Jiangsu Guotai International Group Co., Ltd. (002091.SZ) - Risk Factors
Jiangsu Guotai International Group Co., Ltd. (002091.SZ) presents a mixed financial profile where several quantitative signals point to potential vulnerabilities investors should weigh carefully. Key metrics highlight modest profitability, below-average shareholder returns, conservative leverage but limited interest coverage, and cash-generation dynamics that may constrain strategic flexibility.- Net profit margin: 2.91% - a modest margin that limits cushion against cost shocks or revenue pressure.
- Return on equity (ROE): 8.95% - below the industry average, indicating room to improve capital efficiency and shareholder returns.
- Debt-to-equity ratio: 0.39 - a conservative leverage profile that reduces financial risk but may also signal underutilized capital structure.
- Interest coverage ratio: 8.27 - generally adequate today but potentially strained if earnings decline materially.
- Operating cash flow vs. capex: operating cash flow covers capital expenditures, supporting maintenance and select investment needs.
- Free cash flow conversion: FCF ≈ 46% of EBIT - weaker conversion suggesting operational cash generation lags accounting profitability.
- Net cash position: RMB 14.3 billion - a significant liquidity buffer, though reliance on reserves for strategic or cyclical support may be unsustainable long-term.
- Revenue growth (YoY): 4.64% - slightly below industry peers, pointing to potential challenges in market expansion or competitiveness.
| Metric | Value | Implication |
|---|---|---|
| Net Profit Margin | 2.91% | Limited profitability buffer |
| ROE | 8.95% | Below industry average |
| Debt-to-Equity | 0.39 | Conservative leverage |
| Interest Coverage Ratio | 8.27 | Reasonable today; sensitive to earnings drops |
| Net Cash | RMB 14.3 billion | Strong liquidity buffer |
| Free Cash Flow / EBIT | 46% | Weak conversion of earnings to cash |
| Revenue Growth (YoY) | 4.64% | Below industry average |
Jiangsu Guotai International Group Co., Ltd. (002091.SZ) - Growth Opportunities
- Analyst forecasts: earnings growth of 16.5% p.a., revenue growth of 5.5% p.a., and EPS growth of 16.7% p.a., indicating margin expansion and operational leverage.

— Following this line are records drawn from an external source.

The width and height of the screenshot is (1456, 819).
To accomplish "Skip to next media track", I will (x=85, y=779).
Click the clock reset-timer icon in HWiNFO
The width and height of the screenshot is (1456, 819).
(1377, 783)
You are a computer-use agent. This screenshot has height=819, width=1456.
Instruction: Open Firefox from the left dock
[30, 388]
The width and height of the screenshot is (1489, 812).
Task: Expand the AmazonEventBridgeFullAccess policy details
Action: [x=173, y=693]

- Market valuation: market capitalization ≈ RMB 14.11 billion with a P/S ratio of 0.36, suggesting potential undervaluation relative to peers and room for re-rating.
- Balance sheet strength: net cash position of RMB 14.3 billion provides a strong liquidity buffer for M&A, capex, or to weather market volatility.
- Cash generation: positive operating cash flow and free cash flow consistently cover capital expenditures, supporting organic growth and reinvestment.
- Portfolio diversification: presence in supply chain services and chemical new energy allows the company to capture cross-sectoral growth trends and reduce single-segment risk.
- Valuation upside: estimated intrinsic value RMB 13.74 per share vs. market price RMB 8.63 - implied upside of 59.20%.
| Metric | Value |
|---|---|
| Forecasted Earnings Growth (p.a.) | 16.5% |
| Forecasted Revenue Growth (p.a.) | 5.5% |
| Forecasted EPS Growth (p.a.) | 16.7% |
| Market Capitalization | RMB 14.11 billion |
| P/S Ratio | 0.36 |
| Net Cash Position | RMB 14.3 billion |
| Intrinsic Value per Share | RMB 13.74 |
| Current Market Price per Share | RMB 8.63 |
| Implied Upside | 59.20% |
- Strategic levers to realize growth:
- Deploy net cash for targeted acquisitions in supply chain and chemical new energy to accelerate revenue and margin growth.
- Invest incremental CapEx funded by free cash flow to scale high-margin services and new-energy production capacity.
- Operational improvements to convert revenue growth into higher EPS via cost control and efficiency gains.
- Leverage supply-chain integration to cross-sell services and improve working-capital turns.
- Key risks to monitor:
- Commodity-price and input-cost swings affecting margins in chemical and trading segments.
- Execution risk on M&A and integration of new-energy assets.
- Macro demand cycles that could slow revenue growth below the projected 5.5% p.a.